With Gratitude to Those Who Lived The Words
This week, we celebrate Veterans Day, originally called Armistice Day to recognize the Armistice signed with Germany on the 11th hour of the 11th day of the 11th month of 1918, signifying the end of World War 1. In the nearly 100 years since, the United States has been involved in many other armed conflicts—World War 2, Korea, Viet Nam, Desert Storm, Desert Shield, Afghanistan, Iraq, and the fight against terror.
In the years following WW1 and into WW2, most Americans were proud when a father, brother, sister, uncle, neighbor or other relative served in any branch of the Armed Forces. Every child was gratified that a loved one served our great country by taking an oath and living by their words. The Veterans were honored and revered. In today’s dynamic and turbulent world, Veterans are rarely recognized and appreciated as they have been in the past.
The nadir for Veterans was Viet Nam, a war that fractured our nation. Some 50 years ago, there was flag burning, rampant drug use in and out of the military, graft and waste, draft dodgers, race riots, and open disrespect for our men and women in uniform. Veterans returning from Viet Nam were spit upon and shamed for their service to our nation. What had been a grateful nation seemed to have forgotten the sacrifice and service of over 58, 272 Americans during the Viet Nam conflict. Fortunately, their names are forever enshrined on the Viet Nam Memorial in Washington.
I enlisted in the Air Force 46 years ago this year. With a draft lottery number of 356, my probability of me being drafted was low, but I wanted to wear a uniform. I know, it’s corny, but the uniform played a role in my late adolescent motivation to serve. Mostly I wanted to be a part of something greater than myself. I also wanted to learn electronics. My dad had had a colleague who earned his education and technical training in the Navy. He had mentored me in becoming an amateur radio operator. So I enlisted. As an airman, I served three years, then joined the Reserve Officer Training Corps (ROTC) at the University of Utah while enrolled in classes at Weber State College at Ogden. I graduated in 1976, a first-generation college graduate in my family. I was commissioned as a distinguished ROTC graduate and returned to the Air Force as an officer. In the commissioning oath I took, I do solemnly swear (or affirm) to support and defend the Constitution of the United States against all enemies, foreign and domestic; that I will bear true faith and allegiance to the same; that I take this obligation freely, without any mental reservations or purpose of evasion; and that I will well and faithfully discharge the duties of the office upon which I am about to enter, so help me God. And so, I did.
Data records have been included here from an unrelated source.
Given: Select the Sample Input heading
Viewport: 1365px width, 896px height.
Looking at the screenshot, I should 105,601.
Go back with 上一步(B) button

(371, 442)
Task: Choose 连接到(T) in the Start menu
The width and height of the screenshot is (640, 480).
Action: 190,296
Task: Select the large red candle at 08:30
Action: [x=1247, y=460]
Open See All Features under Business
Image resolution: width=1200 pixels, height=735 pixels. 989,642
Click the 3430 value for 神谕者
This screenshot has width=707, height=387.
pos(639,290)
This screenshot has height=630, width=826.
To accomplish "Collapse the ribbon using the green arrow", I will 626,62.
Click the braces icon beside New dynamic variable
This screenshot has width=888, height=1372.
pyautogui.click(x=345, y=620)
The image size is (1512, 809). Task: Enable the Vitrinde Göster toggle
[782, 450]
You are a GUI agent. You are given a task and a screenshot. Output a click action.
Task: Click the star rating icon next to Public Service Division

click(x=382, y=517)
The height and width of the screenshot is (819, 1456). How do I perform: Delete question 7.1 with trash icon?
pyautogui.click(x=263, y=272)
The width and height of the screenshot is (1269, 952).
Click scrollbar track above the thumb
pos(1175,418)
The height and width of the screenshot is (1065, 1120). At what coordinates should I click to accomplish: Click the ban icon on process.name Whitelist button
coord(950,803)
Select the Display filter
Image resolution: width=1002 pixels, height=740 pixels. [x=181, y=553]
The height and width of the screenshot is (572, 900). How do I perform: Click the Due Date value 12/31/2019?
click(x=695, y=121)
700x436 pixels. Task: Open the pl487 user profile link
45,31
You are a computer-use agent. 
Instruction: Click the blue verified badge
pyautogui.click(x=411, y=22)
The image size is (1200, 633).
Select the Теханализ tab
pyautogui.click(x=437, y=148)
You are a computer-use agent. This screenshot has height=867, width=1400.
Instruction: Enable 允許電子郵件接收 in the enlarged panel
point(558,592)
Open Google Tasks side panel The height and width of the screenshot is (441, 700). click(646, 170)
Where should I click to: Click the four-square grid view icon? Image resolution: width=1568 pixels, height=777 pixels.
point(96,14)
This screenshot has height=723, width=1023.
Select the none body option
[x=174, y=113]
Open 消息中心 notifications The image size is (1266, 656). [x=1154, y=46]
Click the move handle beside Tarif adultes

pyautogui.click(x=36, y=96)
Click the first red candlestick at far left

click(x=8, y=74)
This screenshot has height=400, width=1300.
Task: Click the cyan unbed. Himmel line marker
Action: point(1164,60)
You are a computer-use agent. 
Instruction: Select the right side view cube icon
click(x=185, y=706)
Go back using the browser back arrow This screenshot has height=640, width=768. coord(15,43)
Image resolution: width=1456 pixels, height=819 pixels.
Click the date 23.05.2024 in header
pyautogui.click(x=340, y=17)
Over the next three decades, I saw a clear majority of the world and all the United States. I earned my PhD, spent ten years and three different assignments in the Pentagon working at the highest levels of Department of Defense leadership, experienced a year in Greenland at Thule AFB and was responsible for Johnston Atoll in the Pacific.
When Desert Storm took off in 1991, I was in the bar in the Officers Club at Moody AFB, GA. As our unit had not had any real deployment experience, a different unit was sent overseas. Nevertheless, the folks left behind, including those who did not deploy and all family members, needed support and leadership, too. Our wing commander wanted “A” team members on the home front. I fought Desert Storm from Moody AFB, GA.
During my USAF career, we moved 17 times, made many friends, and worked with some of the best people America ever produced. Would I do it again? Absolutely. I am proud to have worn the uniform of our country to protect freedom, the Bill Of Rights and all that our Constitution represents and embodies.
I never once hesitated or considered that I made a wrong decision to spend my first career in the Air Force. For me, it was a distinct privilege and high honor to serve the American people in the defense of our country. Even now, in my second career as business consultant and university professor, I look forward to Veteran’s Day with immense pride.
President John F. Kennedy said, “As we express our gratitude, we must never forget that the highest appreciation is not to utter words, but to live by them.”
Won’t you please join me this Veteran’s Day and express your gratitude to all our Veterans, near and far, active or retired, on earth or in heaven, for having lived by their words and kept our country free?